O give thanks to the Lord, for he is good; for his steadfast love endures forever. 1 Chronicles 16:34
The author recognizes his thanksgiving is not rooted in what he has, thanksgiving begins in God’s character. Once we recognize God’s character and recognize that character is consistent our circumstances cease to be the source of thanksgiving. I think about what the chronicler saw, exile, economic hardship, no king and yet 1 Chronicles ends with a note of thanksgiving (29:13). The reason for the thanksgiving is because the author understands God’s character is rooted in “steadfast love”. Because God’s character is defined by this loyalty and faithfulness the author understands that God will always be working for the benefit of God’s people.
I do not want to provide some simplistic prosperity gospel that says because God is working with us bad things cannot happen. Rather, I want us to realize that as the difficulties of life oppress and stress us, we have help. God is standing with us, helping us in the midst of the difficulties. We are not left to fend by our own devices, we are working through God’s Spirit in the world. It is this character of God which the Bible witnesses to again and again. Throughout the Bible we see God standing alongside God’s people, helping them through the darkest times of life and providing them with hope when all hope seemed lost.
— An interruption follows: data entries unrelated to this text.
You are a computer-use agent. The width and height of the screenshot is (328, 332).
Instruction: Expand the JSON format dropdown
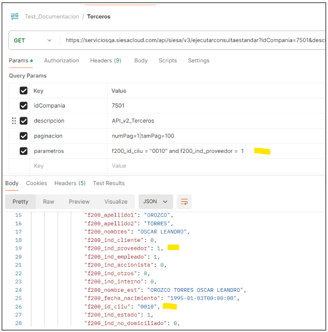tap(155, 202)
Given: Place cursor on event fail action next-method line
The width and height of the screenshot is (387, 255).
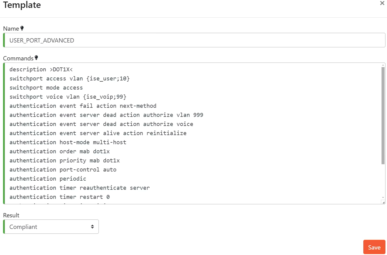Looking at the screenshot, I should tap(83, 106).
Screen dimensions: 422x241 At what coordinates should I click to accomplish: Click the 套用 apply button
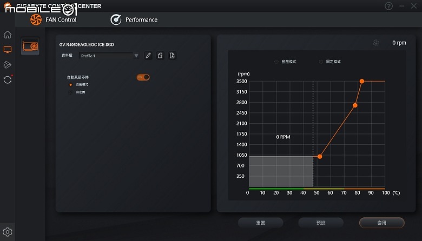point(381,223)
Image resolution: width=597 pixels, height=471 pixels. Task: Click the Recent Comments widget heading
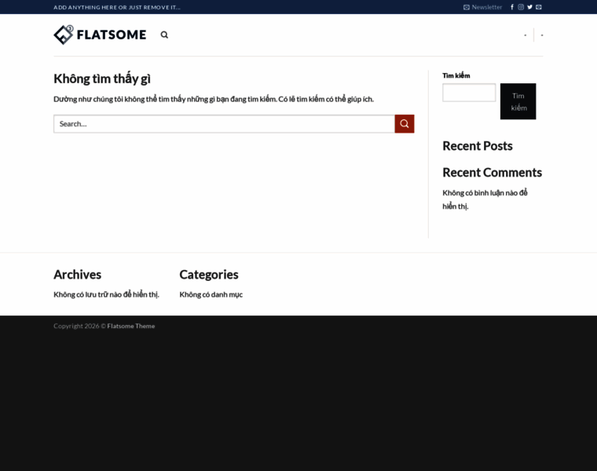(492, 173)
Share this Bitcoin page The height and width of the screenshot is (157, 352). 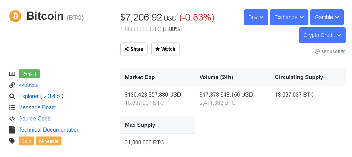point(134,49)
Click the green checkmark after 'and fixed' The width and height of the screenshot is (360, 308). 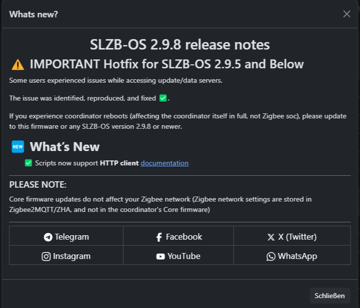(163, 99)
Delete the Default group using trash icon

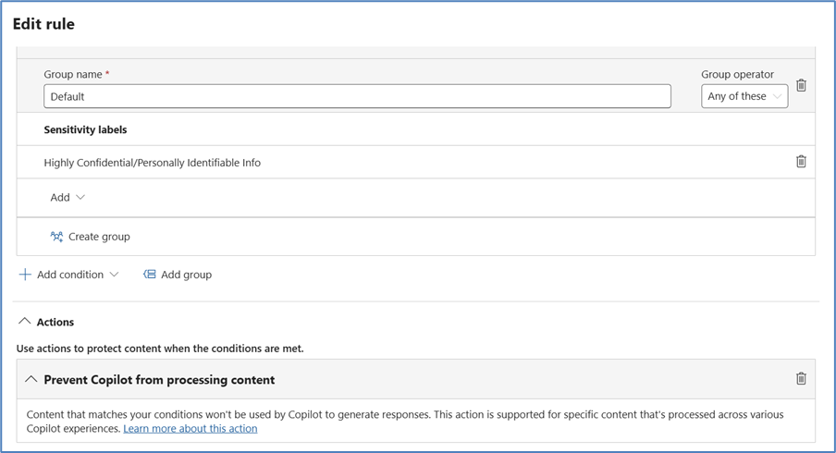(801, 85)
What does this mean for us, deprived of a traditional Thanksgiving? This year we must focus less on what we have and more on God’s character. We must be thankful for the fact that God is loving and faithful and that God’s character is not going to change. We must be thankful that God has been near our ancestors in many calamities and has helped them in their difficult times. We must try to see all of these as reasons to celebrate. We may be months away from the end of this plague , but God is here today giving us hope and strength. Yes, I am thankful that my family has escaped real difficulty during this year. Yes, I am thankful I will still have plenty to eat. Yes, I am thankful for much. But the reason I am thankful for all of these blessings this year is because I am learning to be thankful for the unchanging character of God.